Sometimes the new residential house property may be registered in the name of, amongst others, the spouse or
children of the taxpayer earning such LTCG. An issue arises whether registration of the new residential house
property needs to be necessarily in the name of the taxpayer earning such LTCG for claiming exemption under
section 54, 54F, etc. of the ITA?
The ITAT in this ruling, has allowed the exemption to the taxpayer under section 54 of the ITA, where the new
residential property was registered in her spouse’s name and has reiterated the following principles:
• Purposive construction is to be preferred as against literal construction, more so when even literal construction
does not say that the house should be purchased in the name of the taxpayer only.
• Section 54F/54 of the ITA are the beneficial provisions which should be interpreted liberally in favour of the
exemption/deduction to the taxpayer and deduction should not be denied.

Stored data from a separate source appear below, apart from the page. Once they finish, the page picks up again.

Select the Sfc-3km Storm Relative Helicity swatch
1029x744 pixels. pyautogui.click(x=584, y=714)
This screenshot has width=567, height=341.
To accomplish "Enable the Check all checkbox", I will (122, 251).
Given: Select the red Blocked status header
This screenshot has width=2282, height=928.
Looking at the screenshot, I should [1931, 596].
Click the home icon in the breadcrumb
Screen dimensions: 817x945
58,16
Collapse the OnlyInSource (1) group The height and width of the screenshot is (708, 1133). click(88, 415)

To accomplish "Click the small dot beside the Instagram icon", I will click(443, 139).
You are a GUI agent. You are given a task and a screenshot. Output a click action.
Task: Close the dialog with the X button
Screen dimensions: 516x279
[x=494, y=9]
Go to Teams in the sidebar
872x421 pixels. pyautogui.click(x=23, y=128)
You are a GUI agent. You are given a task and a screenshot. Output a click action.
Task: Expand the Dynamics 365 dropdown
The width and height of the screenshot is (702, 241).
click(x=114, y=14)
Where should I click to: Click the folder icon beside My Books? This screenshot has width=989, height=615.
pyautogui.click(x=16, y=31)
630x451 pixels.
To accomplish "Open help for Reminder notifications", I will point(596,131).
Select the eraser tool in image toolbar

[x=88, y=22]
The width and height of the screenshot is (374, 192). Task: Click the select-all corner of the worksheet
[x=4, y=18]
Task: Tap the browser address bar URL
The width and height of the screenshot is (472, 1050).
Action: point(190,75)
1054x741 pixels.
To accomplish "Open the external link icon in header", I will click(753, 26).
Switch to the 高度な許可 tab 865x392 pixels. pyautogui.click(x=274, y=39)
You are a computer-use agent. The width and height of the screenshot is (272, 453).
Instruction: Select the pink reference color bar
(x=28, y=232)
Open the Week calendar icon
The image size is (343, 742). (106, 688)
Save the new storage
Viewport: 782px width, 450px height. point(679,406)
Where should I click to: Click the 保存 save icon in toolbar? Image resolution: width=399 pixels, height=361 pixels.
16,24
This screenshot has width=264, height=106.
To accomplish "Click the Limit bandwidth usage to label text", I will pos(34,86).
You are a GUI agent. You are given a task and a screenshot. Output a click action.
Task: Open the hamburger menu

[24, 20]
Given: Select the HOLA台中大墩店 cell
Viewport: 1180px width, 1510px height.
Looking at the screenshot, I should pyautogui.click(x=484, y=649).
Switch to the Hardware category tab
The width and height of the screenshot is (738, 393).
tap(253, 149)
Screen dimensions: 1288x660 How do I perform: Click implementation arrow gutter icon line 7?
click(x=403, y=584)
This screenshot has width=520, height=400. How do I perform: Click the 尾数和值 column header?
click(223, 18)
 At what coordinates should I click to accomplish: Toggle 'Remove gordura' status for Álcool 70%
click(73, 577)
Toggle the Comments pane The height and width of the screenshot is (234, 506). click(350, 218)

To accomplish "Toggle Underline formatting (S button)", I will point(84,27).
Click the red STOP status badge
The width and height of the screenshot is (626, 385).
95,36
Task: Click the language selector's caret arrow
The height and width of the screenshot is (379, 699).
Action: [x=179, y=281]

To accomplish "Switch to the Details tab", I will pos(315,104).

• New house purchased in the name of the spouse of the taxpayer was eligible for claiming deduction under
section 54F of the ITA. The provisions of section 54F of the ITA are pari materia with the provisions of section
54 of the ITA and thus, the principle derived equally applied to section 54 of the ITA as well.
Taxpayers with similar facts may want to evaluate the impact of this ruling to the specific facts of their cases.
9CIT v. Kamal Wahal [2013] 30 taxmann.com 34/214 Taxman 287/351 ITR 4 and CIT v.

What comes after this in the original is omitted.